> Records provided:

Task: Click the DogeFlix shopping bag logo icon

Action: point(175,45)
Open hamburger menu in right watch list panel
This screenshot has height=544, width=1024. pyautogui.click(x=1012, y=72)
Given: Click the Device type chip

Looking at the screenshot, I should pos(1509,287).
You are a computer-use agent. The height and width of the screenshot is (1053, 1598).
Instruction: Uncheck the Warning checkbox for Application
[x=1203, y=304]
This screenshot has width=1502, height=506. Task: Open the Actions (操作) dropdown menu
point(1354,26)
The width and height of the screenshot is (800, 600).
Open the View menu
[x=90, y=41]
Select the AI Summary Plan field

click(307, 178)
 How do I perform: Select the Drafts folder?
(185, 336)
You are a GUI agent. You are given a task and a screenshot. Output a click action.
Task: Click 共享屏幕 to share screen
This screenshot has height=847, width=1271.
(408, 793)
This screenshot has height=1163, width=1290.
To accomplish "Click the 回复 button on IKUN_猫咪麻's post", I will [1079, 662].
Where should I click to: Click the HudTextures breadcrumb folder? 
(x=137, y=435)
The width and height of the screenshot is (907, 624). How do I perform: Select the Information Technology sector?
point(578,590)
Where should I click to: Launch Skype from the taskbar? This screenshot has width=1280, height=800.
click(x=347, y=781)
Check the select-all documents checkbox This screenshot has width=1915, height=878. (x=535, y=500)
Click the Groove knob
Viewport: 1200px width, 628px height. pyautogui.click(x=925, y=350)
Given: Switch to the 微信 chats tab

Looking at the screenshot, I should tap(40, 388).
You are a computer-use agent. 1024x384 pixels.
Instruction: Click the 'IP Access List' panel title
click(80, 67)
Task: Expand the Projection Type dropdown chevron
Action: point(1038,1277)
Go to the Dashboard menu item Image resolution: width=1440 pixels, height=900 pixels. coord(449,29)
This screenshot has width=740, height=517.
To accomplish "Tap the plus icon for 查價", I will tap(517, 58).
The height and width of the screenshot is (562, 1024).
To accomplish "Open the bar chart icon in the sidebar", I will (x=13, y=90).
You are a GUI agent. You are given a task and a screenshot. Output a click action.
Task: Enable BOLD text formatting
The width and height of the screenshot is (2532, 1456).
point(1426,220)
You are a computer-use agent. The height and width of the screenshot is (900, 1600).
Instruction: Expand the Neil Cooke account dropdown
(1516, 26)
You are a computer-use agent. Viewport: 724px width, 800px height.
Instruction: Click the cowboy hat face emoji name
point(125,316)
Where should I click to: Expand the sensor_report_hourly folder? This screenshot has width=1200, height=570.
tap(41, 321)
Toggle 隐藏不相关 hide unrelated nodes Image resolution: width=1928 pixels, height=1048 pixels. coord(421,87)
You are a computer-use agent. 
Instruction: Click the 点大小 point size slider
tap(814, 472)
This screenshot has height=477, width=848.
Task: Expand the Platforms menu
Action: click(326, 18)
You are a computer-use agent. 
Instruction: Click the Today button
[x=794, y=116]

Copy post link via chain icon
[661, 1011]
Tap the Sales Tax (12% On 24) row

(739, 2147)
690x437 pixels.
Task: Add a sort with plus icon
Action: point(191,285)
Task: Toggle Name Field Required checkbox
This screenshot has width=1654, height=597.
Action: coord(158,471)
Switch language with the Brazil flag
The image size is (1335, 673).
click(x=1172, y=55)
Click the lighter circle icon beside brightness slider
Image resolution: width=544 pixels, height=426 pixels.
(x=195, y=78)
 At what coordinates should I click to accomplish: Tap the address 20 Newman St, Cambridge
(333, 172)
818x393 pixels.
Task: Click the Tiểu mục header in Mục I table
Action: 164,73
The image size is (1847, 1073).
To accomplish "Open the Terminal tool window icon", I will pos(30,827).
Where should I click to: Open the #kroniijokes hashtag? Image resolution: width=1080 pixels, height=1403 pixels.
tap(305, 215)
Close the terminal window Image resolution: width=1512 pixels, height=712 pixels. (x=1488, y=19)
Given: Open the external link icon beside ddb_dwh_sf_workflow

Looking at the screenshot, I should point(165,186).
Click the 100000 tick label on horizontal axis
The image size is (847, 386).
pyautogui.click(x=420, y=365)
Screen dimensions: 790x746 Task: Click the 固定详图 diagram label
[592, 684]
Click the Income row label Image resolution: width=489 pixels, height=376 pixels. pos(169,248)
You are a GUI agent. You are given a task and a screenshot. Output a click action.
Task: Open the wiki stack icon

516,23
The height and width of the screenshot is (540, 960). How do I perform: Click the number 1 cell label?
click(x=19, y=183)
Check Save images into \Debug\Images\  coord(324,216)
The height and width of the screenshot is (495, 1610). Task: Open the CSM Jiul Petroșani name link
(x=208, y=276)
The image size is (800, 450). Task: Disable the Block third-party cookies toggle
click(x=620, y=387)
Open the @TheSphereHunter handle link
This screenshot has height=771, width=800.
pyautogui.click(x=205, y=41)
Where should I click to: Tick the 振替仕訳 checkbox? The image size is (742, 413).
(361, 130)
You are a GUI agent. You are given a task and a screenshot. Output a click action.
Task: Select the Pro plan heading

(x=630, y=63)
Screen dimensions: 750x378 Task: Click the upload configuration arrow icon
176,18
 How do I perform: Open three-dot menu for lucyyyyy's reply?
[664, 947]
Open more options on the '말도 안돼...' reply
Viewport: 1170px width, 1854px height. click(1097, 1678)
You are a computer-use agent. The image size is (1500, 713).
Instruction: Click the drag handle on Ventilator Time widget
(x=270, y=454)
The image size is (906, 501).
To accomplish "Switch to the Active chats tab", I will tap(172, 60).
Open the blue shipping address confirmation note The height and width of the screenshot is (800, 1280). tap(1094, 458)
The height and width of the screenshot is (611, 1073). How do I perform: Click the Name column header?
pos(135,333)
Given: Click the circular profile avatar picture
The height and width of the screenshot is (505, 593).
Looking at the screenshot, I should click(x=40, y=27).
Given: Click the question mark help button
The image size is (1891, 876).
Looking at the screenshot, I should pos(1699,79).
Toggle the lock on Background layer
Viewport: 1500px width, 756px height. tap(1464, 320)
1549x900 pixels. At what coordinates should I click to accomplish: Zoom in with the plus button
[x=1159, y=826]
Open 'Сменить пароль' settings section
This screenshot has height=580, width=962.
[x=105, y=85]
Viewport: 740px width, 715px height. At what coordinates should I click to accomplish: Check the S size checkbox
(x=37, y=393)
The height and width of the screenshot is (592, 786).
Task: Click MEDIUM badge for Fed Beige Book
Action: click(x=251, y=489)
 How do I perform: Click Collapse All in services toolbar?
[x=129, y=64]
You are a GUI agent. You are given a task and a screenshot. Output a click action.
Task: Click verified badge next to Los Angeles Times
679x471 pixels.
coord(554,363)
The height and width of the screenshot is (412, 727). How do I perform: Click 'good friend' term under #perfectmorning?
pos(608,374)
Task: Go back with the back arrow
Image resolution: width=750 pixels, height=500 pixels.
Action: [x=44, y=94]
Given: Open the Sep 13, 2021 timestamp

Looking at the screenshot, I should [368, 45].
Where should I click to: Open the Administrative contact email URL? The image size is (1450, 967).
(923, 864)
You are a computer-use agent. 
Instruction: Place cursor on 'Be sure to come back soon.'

> Task details:
Your task is to copy every line in the entries that holds the string "will".

> Solution to the problem:
To accomplish "Click the 回复 button on IKUN_猫咪麻's post", I will [1079, 662].
To accomplish "Tap the plus icon for 查價", I will tap(517, 58).
To accomplish "Open the bar chart icon in the sidebar", I will (x=13, y=90).
To accomplish "Open the Terminal tool window icon", I will pos(30,827).
To accomplish "Switch to the Active chats tab", I will tap(172, 60).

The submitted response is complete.